TASK TO CARRY OUT. Go to the line in the entries below that holds "DELIA (49, 1183)" and repeat exactly from there through the line that holds "[Nikotinové sáčky Velo] (245, 2507)", inclusive.

(Excerpts from a dataset)

"""

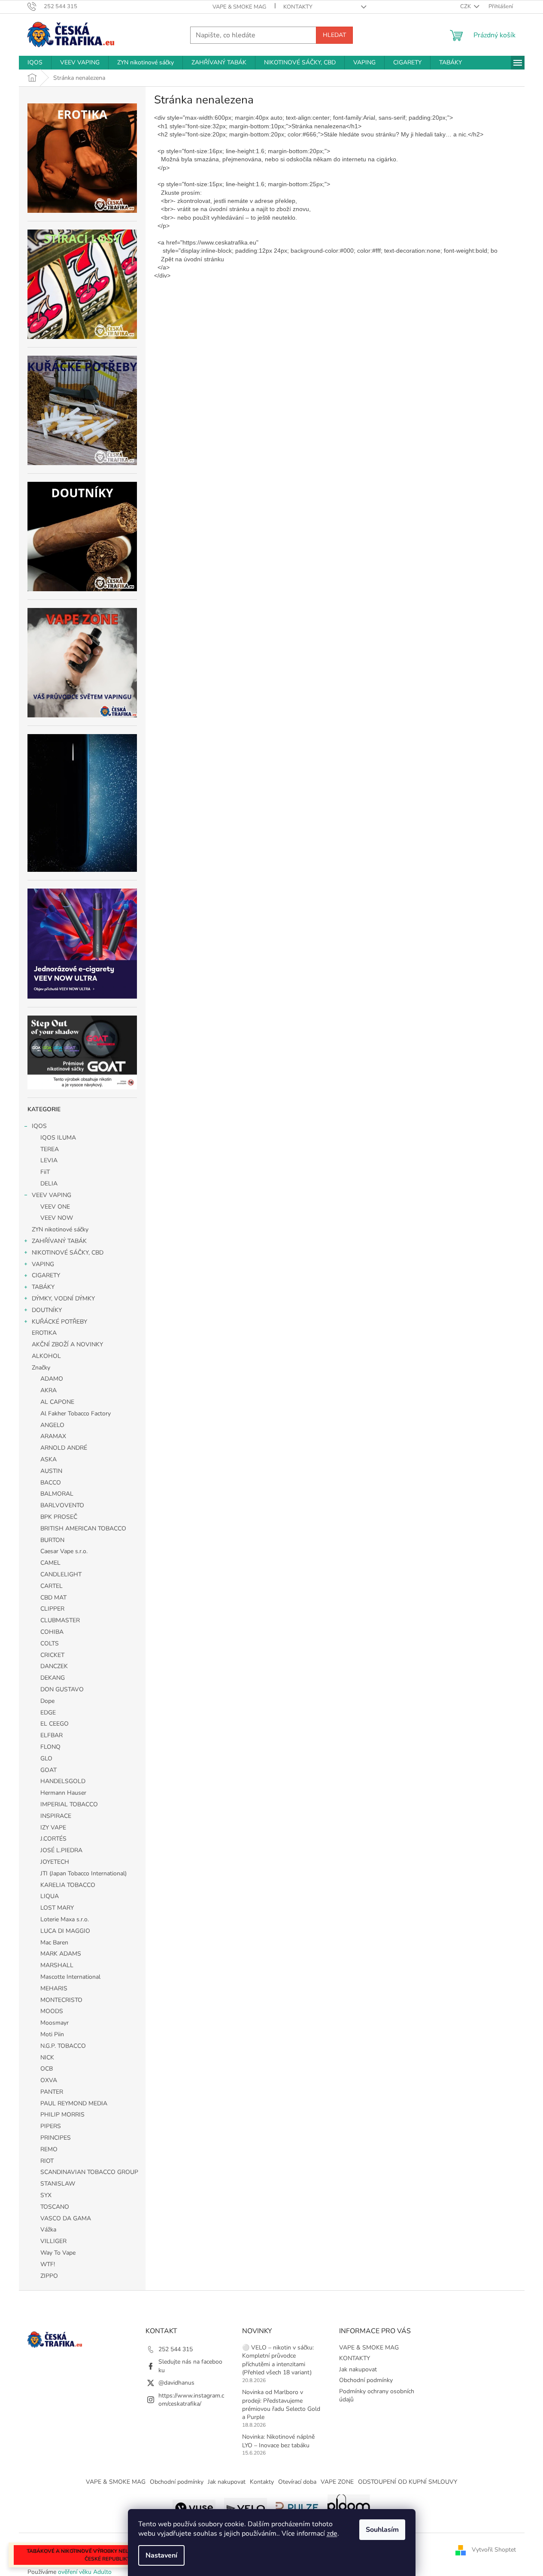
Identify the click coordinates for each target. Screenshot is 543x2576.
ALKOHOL (46, 1356)
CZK (466, 6)
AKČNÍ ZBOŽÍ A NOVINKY (67, 1344)
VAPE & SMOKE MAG (239, 7)
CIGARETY (46, 1275)
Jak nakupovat (358, 2369)
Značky (41, 1368)
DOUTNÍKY (47, 1310)
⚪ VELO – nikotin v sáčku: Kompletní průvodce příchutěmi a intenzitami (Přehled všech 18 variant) (278, 2359)
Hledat (334, 35)
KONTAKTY (297, 7)
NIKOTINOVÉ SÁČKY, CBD (67, 1253)
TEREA (49, 1149)
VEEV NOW (56, 1218)
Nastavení (161, 2555)
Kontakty (262, 2482)
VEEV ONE (55, 1207)
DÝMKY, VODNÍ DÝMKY (63, 1298)
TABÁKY (43, 1287)
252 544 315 (175, 2349)
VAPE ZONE (337, 2482)
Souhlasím (382, 2529)
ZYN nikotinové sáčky (60, 1229)
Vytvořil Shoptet (494, 2550)
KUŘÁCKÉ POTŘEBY (59, 1322)
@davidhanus (176, 2383)
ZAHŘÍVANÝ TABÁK (59, 1241)
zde (332, 2533)
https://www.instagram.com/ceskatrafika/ (191, 2400)
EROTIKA (44, 1333)
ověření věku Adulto (85, 2572)
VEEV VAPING (51, 1195)
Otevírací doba (297, 2482)
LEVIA (49, 1160)
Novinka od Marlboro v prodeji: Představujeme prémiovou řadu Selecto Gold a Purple (281, 2404)
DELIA (49, 1183)
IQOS (39, 1126)
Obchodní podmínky (366, 2380)
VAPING (43, 1264)
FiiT (45, 1172)
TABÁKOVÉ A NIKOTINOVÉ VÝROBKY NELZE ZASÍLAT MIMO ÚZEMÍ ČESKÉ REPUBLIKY (107, 2555)
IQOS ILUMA (58, 1138)
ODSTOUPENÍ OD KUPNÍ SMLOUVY (407, 2482)
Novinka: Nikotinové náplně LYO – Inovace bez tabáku (278, 2441)
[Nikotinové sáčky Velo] (245, 2507)
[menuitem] (35, 63)
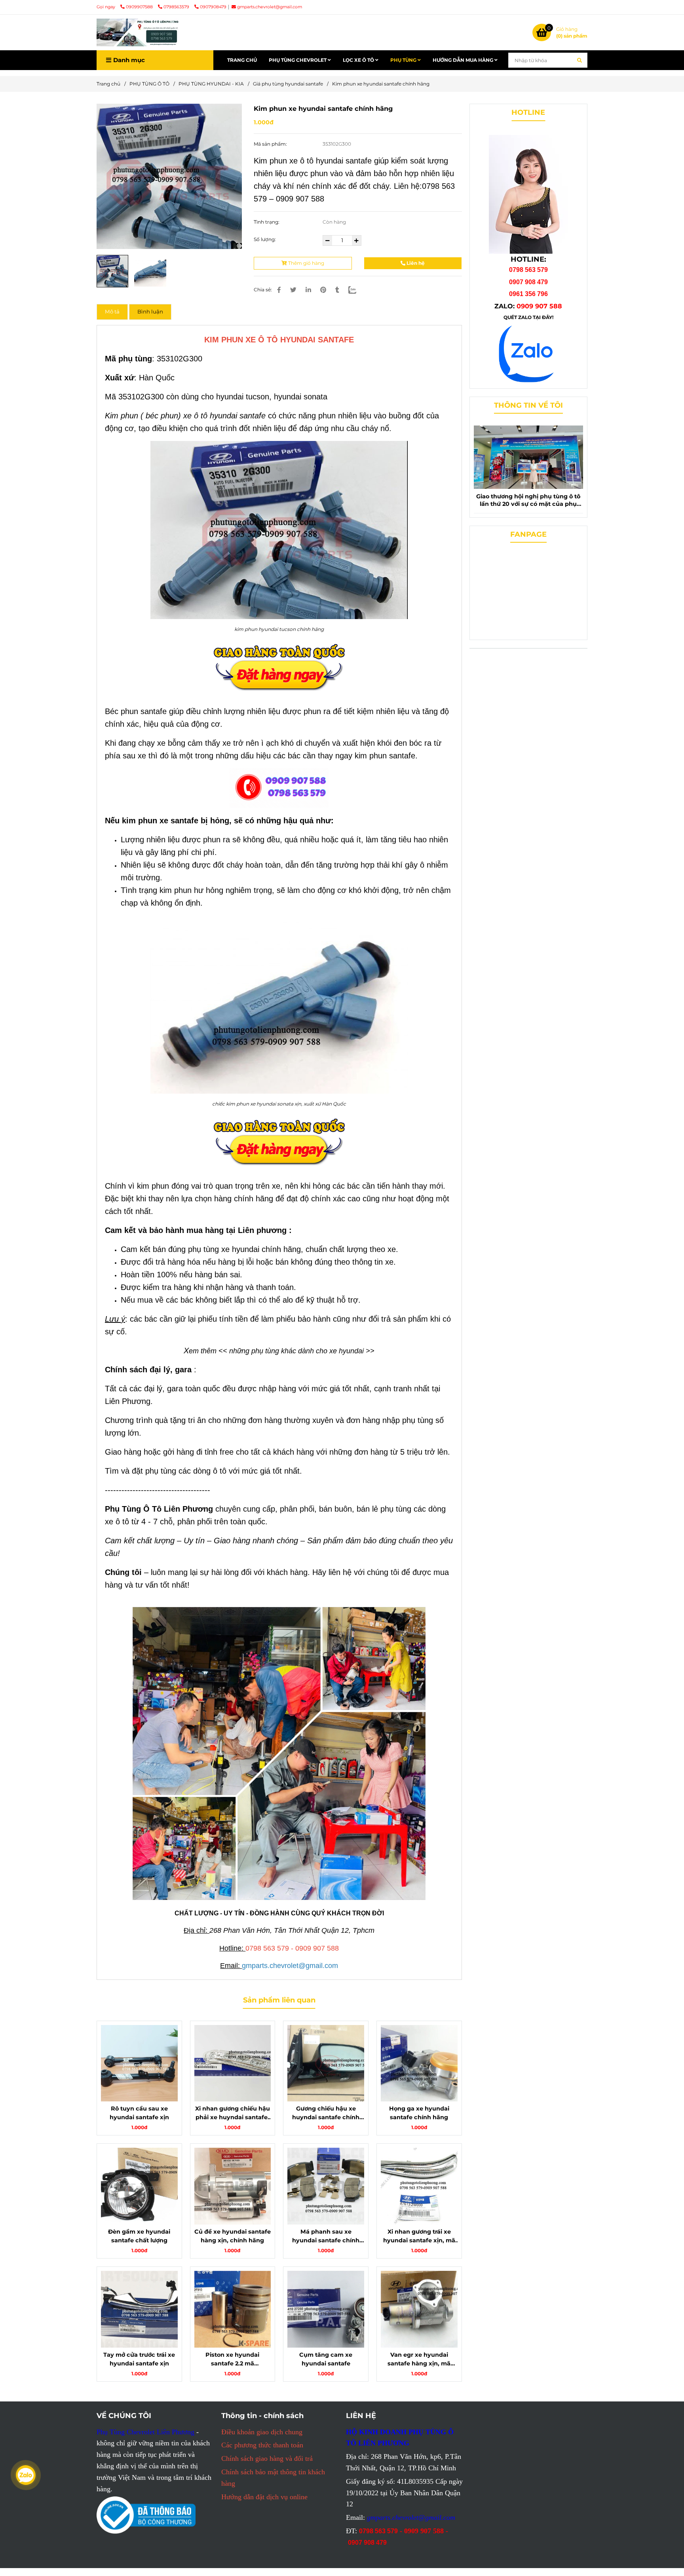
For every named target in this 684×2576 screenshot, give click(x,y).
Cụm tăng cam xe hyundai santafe (325, 2359)
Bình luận (150, 311)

"""

REPLY TO THE TASK.
DELIA (49, 1183)
IQOS (39, 1126)
Obchodní podmínky (366, 2380)
VAPING (43, 1264)
FiiT (45, 1172)
TABÁKOVÉ A NIKOTINOVÉ VÝROBKY NELZE ZASÍLAT MIMO ÚZEMÍ ČESKÉ REPUBLIKY (107, 2555)
IQOS ILUMA (58, 1138)
ODSTOUPENÍ OD KUPNÍ SMLOUVY (407, 2482)
Novinka: Nikotinové náplně LYO – Inovace bez tabáku (278, 2441)
[Nikotinové sáčky Velo] (245, 2507)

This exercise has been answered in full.